PROBLEM DETAILS
Reproduce the listing that follows with no differences at all.

SUPPLIED MATERIAL

[Start of section]

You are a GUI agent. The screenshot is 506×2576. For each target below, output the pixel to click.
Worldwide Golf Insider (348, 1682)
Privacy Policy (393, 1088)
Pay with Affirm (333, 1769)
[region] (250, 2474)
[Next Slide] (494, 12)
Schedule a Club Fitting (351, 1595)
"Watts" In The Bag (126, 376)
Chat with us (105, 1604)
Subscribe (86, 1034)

[End of section]

TASK RESULT
You are a GUI agent. The screenshot is 506×2576. For each target below, output the pixel to click.
Worldwide Golf Insider (348, 1682)
Privacy Policy (393, 1088)
Pay with Affirm (333, 1769)
[region] (250, 2474)
[Next Slide] (494, 12)
Schedule a Club Fitting (351, 1595)
"Watts" In The Bag (126, 376)
Chat with us (105, 1604)
Subscribe (86, 1034)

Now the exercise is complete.